**GOAL OF THE EXERCISE:** Rewrite the part of the records that opens with the line containing "Click the text 收入合同总额" and runs through the end of the records, substituting "disk" for every "circle" and leaving everything else unchanged. Give only that part, without the pictures.

**LISTING:**
════════════════
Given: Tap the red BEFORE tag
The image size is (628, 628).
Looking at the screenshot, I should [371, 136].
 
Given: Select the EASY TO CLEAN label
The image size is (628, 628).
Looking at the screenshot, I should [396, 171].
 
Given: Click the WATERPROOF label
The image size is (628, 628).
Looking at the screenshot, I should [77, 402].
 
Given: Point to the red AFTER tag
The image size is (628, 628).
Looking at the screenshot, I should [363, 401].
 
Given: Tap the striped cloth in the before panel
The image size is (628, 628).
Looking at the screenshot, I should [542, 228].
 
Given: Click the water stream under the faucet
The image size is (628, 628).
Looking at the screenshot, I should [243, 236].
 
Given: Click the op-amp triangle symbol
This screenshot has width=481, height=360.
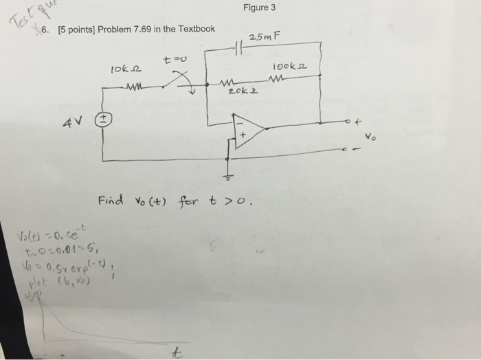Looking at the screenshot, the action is (x=247, y=129).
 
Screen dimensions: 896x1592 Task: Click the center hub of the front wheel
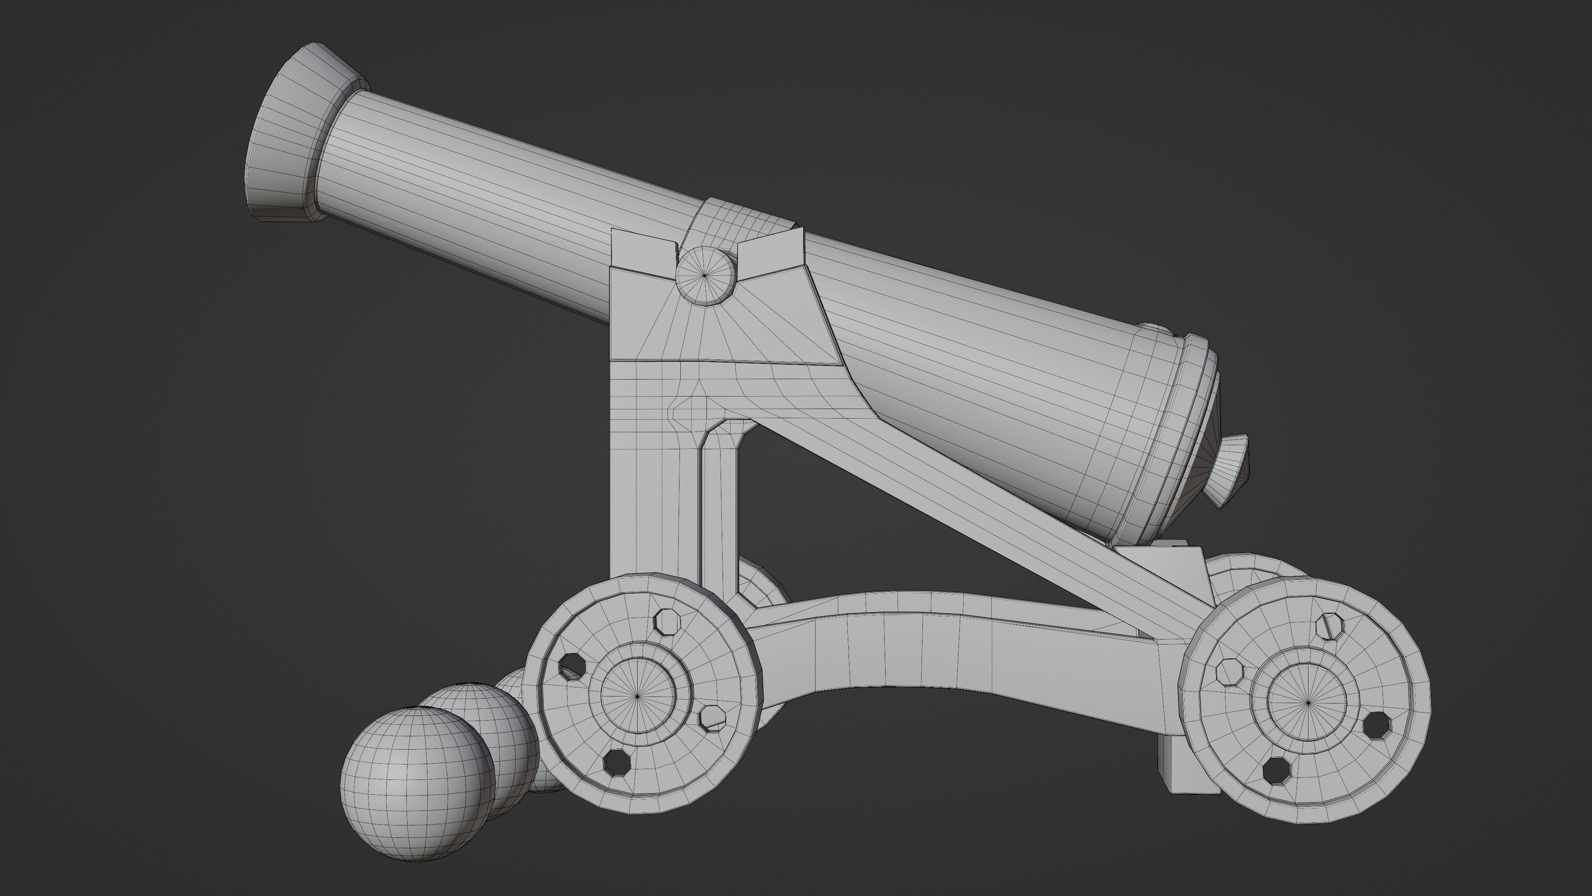click(x=638, y=696)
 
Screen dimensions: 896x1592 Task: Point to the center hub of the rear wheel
click(x=1308, y=702)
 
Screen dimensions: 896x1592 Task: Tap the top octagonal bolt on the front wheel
click(x=667, y=621)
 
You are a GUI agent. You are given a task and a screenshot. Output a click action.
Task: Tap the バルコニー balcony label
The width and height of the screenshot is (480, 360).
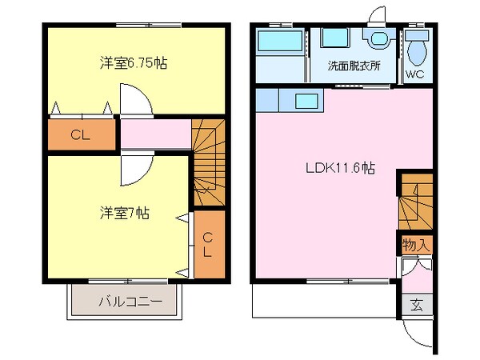point(130,302)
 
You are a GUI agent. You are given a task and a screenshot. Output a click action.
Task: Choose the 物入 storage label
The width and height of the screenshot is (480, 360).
point(416,243)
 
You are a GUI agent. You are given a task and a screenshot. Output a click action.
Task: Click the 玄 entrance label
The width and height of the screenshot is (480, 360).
point(417,304)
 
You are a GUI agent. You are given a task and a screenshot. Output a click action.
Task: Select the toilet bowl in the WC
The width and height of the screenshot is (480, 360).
point(415,50)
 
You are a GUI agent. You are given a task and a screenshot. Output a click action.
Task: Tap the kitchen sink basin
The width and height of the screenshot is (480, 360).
point(306,101)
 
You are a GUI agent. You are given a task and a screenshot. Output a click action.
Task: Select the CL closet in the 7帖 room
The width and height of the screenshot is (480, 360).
point(206,244)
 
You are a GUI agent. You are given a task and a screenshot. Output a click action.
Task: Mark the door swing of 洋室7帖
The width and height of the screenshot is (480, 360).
point(135,169)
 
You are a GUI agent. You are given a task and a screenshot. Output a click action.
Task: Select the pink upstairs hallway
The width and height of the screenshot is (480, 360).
point(154,134)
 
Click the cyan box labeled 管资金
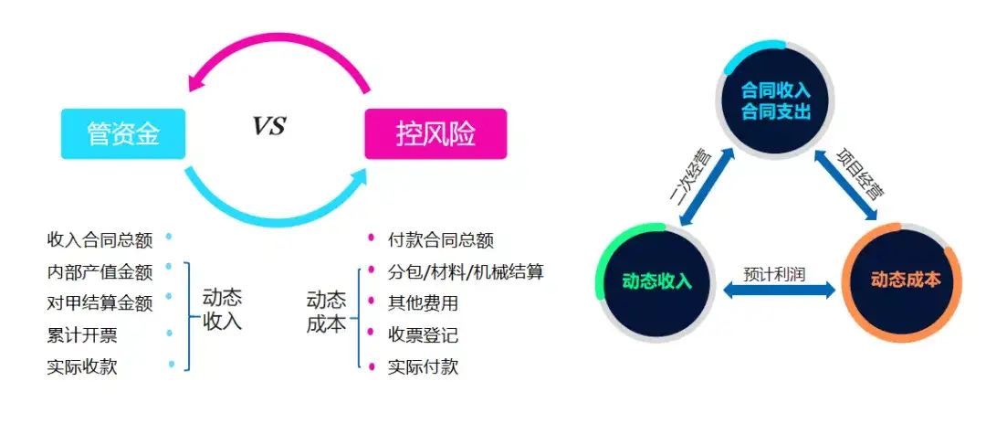coord(123,134)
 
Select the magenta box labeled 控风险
coord(435,134)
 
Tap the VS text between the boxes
coord(269,126)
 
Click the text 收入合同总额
coord(100,240)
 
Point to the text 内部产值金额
coord(100,272)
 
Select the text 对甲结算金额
coord(100,303)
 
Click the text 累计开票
coord(82,335)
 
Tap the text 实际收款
coord(82,367)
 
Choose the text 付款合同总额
coord(441,240)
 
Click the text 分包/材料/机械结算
coord(466,272)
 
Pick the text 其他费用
coord(424,303)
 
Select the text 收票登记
coord(424,335)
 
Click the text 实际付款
coord(424,367)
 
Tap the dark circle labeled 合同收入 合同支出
coord(776,100)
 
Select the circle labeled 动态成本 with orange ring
coord(907,280)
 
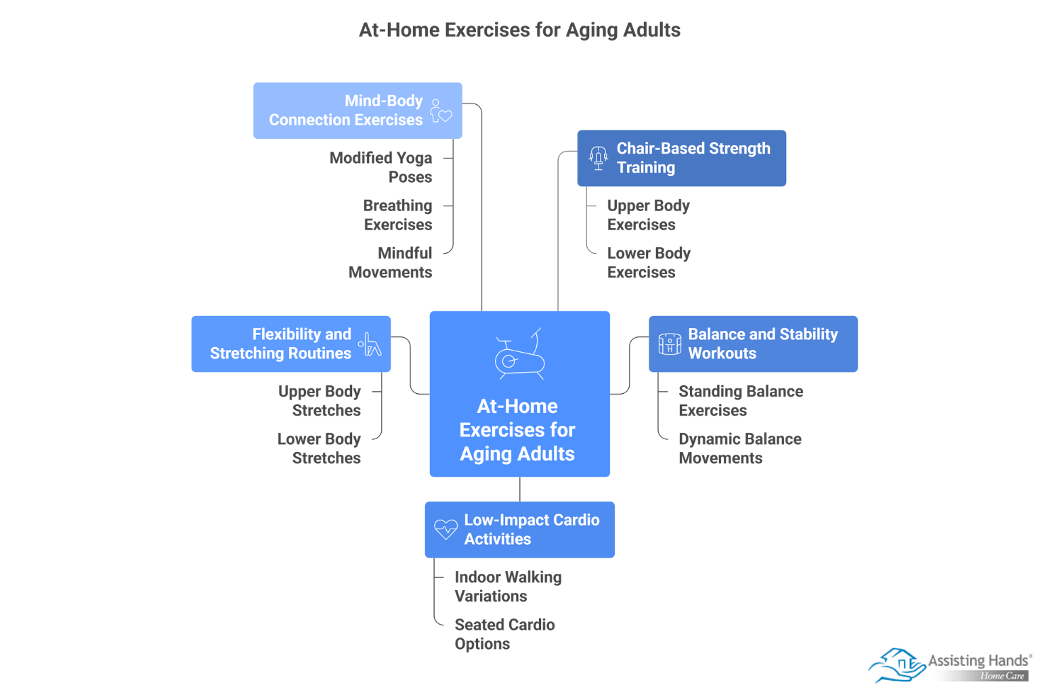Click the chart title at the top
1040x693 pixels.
(x=519, y=30)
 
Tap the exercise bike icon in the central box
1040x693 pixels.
(x=519, y=354)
════════════════
**TASK SOLUTION:**
Click the text 收入合同总额
coord(100,240)
 
Point to the text 内部产值金额
coord(100,272)
 
Select the text 对甲结算金额
coord(100,303)
 
Click the text 累计开票
coord(82,335)
 
Tap the text 实际收款
coord(82,367)
 
Choose the text 付款合同总额
coord(441,240)
 
Click the text 分包/材料/机械结算
coord(466,272)
 
Pick the text 其他费用
coord(424,303)
 
Select the text 收票登记
coord(424,335)
 
Click the text 实际付款
coord(424,367)
 
Tap the dark disk labeled 合同收入 合同支出
coord(776,100)
 
Select the disk labeled 动态成本 with orange ring
coord(907,280)
 
Click the chart title at the top
1040x693 pixels.
(x=519, y=30)
 
Tap the exercise bike icon in the central box
1040x693 pixels.
(x=519, y=354)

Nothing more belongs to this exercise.